Fit the imputer on the input data and transform it.

Returns:

The data with missing values imputed.

in_feature_names: List[str] | None = None#
non_null_feature_names: List[str] = None#
transform(x)#

Transform the input data by imputing missing values.

Return type:

DataFrame

openstef.feature_engineering.weather_features module#

This module contains all wheather related functions used for feature engineering.

openstef.feature_engineering.weather_features.add_additional_solar_features(data, pj=None, feature_names=None)#

Adds additional solar features to the input data.

Parameters:
  • data (DataFrame) – Dataframe to which the solar features have to be added

  • pj (Optional[PredictionJobDataClass]) – prediction job which should at least contain the latitude and longitude location.

  • feature_names (Optional[list[str]]) – List of requested features

Return type:

DataFrame

Returns:

DataFrame same as input dataframe with extra columns for the added solar features

openstef.feature_engineering.weather_features.add_additional_wind_features(data, feature_names=None)#

Adds additional wind features to the input data.

Parameters:
  • data (DataFrame) – Dataframe to which the wind features have to be added

  • feature_names (Optional[list[str]]) – List of requested features

Return type:

DataFrame

Returns:

DataFrame same as input dataframe with extra columns for the added wind features

openstef.feature_engineering.weather_features.add_humidity_features(data, feature_names=None)#

Adds humidity features to the input dataframe.

These features are calculated using functions defines in this module. A list of requested features is used to determine whether to add the humidity features or not.

Parameters:
  • data (DataFrame) – Input dataframe to which features have to be added

  • feature_names (Optional[list[str]]) – list of requested features.

Return type:

DataFrame

Returns:

Same as input dataframe with extra columns for the humidty features.

openstef.feature_engineering.weather_features.calc_air_density(temperature, pressure, rh)#

Calculates the dewpoint.

Parameters:
  • temperature (Union[float, ndarray]) – The temperature in C

  • pressure (Union[float, ndarray]) – the atmospheric pressure in Pa

  • rh (Union[float, ndarray]) – Relative humidity

Return type:

Union[float, ndarray]

Returns:

The air density (kg/m^3)

openstef.feature_engineering.weather_features.calc_dewpoint(vapour_pressure)#

Calculates the dewpoint, see https://en.wikipedia.org/wiki/Dew_point for mroe info.

Parameters:

vapour_pressure (Union[float, ndarray]) – The vapour pressure for which the dewpoint should be calculated

Return type:

Union[float, ndarray]

Returns:

Dewpoint

openstef.feature_engineering.weather_features.calc_saturation_pressure(temperature)#

Calculate the water vapour pressure from the temperature.

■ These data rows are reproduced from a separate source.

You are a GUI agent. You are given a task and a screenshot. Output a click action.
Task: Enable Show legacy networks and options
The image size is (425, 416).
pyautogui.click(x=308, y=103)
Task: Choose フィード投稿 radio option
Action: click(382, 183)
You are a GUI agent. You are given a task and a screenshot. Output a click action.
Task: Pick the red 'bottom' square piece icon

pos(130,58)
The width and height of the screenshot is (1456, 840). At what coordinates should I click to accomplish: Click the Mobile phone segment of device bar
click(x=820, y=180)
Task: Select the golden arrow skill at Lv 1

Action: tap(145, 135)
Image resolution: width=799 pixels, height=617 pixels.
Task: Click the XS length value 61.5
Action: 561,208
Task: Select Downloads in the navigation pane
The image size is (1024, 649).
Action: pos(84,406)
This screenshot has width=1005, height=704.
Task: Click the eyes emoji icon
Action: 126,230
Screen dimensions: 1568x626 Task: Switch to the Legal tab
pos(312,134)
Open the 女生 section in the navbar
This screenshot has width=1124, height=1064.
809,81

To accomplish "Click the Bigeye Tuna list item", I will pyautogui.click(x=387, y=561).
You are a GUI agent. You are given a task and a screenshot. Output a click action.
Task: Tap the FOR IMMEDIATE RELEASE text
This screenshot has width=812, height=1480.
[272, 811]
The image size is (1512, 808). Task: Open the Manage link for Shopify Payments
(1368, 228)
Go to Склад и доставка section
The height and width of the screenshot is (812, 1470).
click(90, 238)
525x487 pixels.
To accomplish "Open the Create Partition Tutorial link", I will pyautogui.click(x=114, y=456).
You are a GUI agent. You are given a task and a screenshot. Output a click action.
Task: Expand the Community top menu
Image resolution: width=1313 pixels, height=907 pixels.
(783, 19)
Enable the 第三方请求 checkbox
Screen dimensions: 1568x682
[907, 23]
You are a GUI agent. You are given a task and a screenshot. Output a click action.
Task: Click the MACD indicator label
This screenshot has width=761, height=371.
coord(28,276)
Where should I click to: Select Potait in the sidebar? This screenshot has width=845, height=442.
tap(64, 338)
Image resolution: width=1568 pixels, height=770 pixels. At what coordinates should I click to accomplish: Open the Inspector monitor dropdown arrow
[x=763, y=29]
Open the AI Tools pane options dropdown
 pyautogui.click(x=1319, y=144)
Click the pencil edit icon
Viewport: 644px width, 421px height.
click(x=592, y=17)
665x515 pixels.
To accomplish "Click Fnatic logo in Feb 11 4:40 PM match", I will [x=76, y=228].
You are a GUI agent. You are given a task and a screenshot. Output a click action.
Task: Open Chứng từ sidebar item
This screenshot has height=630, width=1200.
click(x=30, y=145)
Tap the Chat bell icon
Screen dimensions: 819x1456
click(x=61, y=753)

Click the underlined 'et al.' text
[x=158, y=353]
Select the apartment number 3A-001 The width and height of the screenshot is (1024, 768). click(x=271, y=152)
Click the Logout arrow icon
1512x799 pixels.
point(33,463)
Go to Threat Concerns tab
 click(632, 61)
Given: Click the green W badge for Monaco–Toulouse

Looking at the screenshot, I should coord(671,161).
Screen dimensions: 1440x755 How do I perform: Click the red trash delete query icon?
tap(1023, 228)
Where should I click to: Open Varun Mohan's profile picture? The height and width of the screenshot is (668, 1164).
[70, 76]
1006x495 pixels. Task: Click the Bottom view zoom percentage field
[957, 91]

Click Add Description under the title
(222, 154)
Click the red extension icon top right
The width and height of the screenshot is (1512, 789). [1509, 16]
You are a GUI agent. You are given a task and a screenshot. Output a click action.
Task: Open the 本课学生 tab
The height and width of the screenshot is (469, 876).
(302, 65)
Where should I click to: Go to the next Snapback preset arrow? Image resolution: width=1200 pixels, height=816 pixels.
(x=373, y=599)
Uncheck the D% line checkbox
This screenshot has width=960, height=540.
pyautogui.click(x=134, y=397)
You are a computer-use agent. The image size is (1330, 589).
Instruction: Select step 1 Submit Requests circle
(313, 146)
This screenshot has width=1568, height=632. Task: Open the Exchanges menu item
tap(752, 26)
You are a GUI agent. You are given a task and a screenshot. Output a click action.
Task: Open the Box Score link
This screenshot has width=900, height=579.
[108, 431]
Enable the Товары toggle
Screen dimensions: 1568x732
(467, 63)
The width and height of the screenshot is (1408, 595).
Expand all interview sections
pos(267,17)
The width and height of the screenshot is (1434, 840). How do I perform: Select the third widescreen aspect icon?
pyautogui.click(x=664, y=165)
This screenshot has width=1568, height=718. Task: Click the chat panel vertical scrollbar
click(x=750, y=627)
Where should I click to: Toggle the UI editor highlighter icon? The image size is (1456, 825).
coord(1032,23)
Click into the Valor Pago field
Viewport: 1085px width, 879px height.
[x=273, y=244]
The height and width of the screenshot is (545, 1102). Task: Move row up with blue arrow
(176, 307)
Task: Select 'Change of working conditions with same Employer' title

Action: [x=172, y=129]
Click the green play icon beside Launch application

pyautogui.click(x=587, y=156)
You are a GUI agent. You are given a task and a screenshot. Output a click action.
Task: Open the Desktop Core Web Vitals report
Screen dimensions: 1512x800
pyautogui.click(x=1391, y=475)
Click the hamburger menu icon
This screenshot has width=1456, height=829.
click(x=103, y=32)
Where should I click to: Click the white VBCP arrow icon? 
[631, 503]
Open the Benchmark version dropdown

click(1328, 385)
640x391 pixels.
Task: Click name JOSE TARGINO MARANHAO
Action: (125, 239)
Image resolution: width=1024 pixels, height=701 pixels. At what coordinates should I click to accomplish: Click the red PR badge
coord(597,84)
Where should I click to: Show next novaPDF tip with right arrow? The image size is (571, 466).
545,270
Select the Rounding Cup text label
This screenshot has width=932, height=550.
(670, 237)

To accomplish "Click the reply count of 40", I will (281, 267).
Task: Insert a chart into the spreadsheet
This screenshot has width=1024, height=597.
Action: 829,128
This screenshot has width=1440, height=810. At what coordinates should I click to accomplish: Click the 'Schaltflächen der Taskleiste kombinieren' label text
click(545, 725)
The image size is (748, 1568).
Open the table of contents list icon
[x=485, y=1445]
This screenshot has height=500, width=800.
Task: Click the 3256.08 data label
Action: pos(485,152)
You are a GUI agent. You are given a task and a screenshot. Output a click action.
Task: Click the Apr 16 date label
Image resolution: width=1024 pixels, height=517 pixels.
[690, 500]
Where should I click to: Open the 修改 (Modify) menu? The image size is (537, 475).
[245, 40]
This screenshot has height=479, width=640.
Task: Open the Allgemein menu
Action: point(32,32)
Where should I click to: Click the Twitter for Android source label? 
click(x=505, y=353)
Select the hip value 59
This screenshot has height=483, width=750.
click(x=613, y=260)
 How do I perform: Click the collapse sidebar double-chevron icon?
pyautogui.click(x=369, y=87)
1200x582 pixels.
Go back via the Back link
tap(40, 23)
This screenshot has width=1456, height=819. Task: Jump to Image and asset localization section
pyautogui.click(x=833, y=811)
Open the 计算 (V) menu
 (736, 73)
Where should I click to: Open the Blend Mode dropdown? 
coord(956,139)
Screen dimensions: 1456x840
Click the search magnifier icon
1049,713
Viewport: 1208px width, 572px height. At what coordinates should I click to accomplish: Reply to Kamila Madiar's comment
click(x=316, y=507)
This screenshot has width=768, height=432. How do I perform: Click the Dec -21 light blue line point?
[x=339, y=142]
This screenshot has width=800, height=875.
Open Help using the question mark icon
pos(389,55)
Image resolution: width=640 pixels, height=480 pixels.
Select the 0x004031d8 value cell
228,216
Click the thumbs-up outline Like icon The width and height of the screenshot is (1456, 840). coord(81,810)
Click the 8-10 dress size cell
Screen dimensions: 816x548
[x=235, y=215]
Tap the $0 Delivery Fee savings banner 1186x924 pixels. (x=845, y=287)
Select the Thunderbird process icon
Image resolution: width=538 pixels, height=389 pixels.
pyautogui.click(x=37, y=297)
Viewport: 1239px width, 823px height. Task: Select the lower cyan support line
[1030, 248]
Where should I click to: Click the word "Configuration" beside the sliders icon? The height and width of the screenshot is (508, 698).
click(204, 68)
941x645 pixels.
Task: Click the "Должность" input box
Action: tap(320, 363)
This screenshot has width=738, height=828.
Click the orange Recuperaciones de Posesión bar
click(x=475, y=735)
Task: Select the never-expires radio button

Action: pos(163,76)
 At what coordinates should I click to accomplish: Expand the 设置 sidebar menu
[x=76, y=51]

See https://www.vaisala.com/sites/default/files/documents/Humidity_Conversion_Formulas_B210973EN-F.pdf.

Parameters:

temperature (Union[float, ndarray]) – Temperature in C

Return type:

Union[float, ndarray]

Returns:

The saturation pressure of water at the respective temperature

openstef.feature_engineering.weather_features.calc_vapour_pressure(rh, psat)#

Calculates the vapour pressure.

Parameters:
  • rh (Union[float, ndarray]) – Relative humidity

  • psat (Union[float, ndarray]) – Saturation pressure: see calc_saturation_pressure

Return type:

Union[float, ndarray]

Returns:

The water vapour pressure

openstef.feature_engineering.weather_features.calculate_dni(radiation, pj)#

Calculate the direct normal irradiance (DNI).

This function uses the predicted radiation and information derived from the location (obtained from pj)

Parameters:
  • radiation (Series) – predicted radiation including DatetimeIndex with right time-zone

  • pj (PredictionJobDataClass) – PredictJob including information about the location (lat, lon)

Return type:

Series

Returns:

Direct normal irradiance (DNI).

openstef.feature_engineering.weather_features.calculate_gti(radiation, pj, surface_tilt=34.0, surface_azimuth=180)#

Calculate the GTI/POA using the radiation.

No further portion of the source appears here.